Maybe I asked this question because there is a part of me that believes you do need a degree. Then again, the areas of my life where I have the deepest well of knowledge has come from living life. Not a piece of paper or a target number or any other accolade.

It’s a perspective I’ve gained by committing to the process. Caring. Refining. Growing. And Loving.

Deciding to evolve.

Smile

Most people look better with a smile on their face. Not a disingenuous one, but a smile that says, “I’m in a good place, a willing participant and aware of the big picture – we’re all in this together.”

This doesn’t necessarily mean they are happy in that moment, but they wear it knowing it’s one part of a series of choices they make in order to get the perspective they want in life. Nothing wrong with that.

For whatever reason people choose to wear a smile, I’m alright with it. When I see someone walking down the street with a big grin on their face, I think they must know something I don’t know. And what is it?

Because I wouldn’t mind having that look on my face.

The Unknown

It seems to me that everyone believes they know EXACTLY how tomorrow is going to go. Even if they don’t have their day all scheduled out. I believe we all kid ourselves because we are terrified of the unknown. I certainly have been in the past. It’s something I work on daily. Part of it for me is doing my best to stay present in the moment without trying to “steer”my day into a particular direction. As the old saying goes, “Make plans and then watch God laugh at them.”

Don’t get me wrong, I’m not talking about pessimism. I’m referring to allowing each moment to come to you exactly the way it needs to. But, always expect the best. Some will argue that in order to get what you want you have to “take the bull by the horns” and make it happen. I hear that. There is nothing wrong with self-motivation, perseverance, tenacity and effort. What I’m saying is, keep your intentions clear and true and move forward the best way you know possible. Whatever is going to happen after that is going to happen. Just because you think you are controlling every aspect of your day and all the moving parts – that are completely out of your control – doesn’t mean you are.

So, as they say, “Let go and let God”. Or whoever or whatever allows you to cut yourself loose from the binding ties of anxiety, stress and worry. I tell my kids all the time, if I thought it would help to resolve your problem by laying in your bed and crying all night, then do it. But it doesn’t. And you shouldn’t. Let it go into the unknown. There is power in letting go. It frees you up and empowers you to move forward and it allows the universe to bring you what’s next. And in my experience it’s not as bad as your mind creates it to be.

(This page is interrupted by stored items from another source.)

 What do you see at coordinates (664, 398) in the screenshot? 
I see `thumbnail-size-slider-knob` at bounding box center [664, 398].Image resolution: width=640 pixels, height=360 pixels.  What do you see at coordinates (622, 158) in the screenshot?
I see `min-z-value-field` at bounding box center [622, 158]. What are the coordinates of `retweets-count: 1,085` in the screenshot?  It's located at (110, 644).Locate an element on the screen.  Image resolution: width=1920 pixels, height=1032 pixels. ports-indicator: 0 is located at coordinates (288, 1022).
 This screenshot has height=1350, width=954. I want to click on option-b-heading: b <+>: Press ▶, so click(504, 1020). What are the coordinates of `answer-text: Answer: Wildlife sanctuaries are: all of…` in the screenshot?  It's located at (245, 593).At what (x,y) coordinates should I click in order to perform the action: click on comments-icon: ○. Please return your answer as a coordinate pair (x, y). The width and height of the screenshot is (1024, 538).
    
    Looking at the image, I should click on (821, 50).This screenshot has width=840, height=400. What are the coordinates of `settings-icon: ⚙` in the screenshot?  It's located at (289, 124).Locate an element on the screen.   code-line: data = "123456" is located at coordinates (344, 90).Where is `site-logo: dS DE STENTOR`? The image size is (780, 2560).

My goal is to live in the unknown all day. I believe the unknown is where the really good creative stuff comes from. The blackness of the unknown.

Here, anything can be the gateway to everything.

Silence

Silence is a precious commodity these days. I don’t think people get enough of it and what is maybe more concerning is they’re not even seeking it out. I have heard it is the space between the bars that holds the tiger in the cage and it is the silence between the notes that help make up the music. If that is true, how are we to process this constant noise in our daily lives with no end in sight? My guess is, not very well.

A friend of mine once entered an anechoic chamber to see how long he could remain in there in absolute silence (It is a room within a room used for testing products and other experiments). It is so quiet that the background noise measured at negative -9 dBA. You can hear your heart beating, your stomach gurgling and even your lungs. He lasted 15 minutes and he though he was going crazy for the first 5-10.

We’re not used to sitting in silence. We’ve been convinced that we need the TV on in the background, our AirPods in our ears while we run or talking incessantly while out in nature. Maybe not. Try turning these devices off, opening your window and listen. You may be pleasantly surprised at what you hear.

More importantly, you may be surprised at what you don’t hear.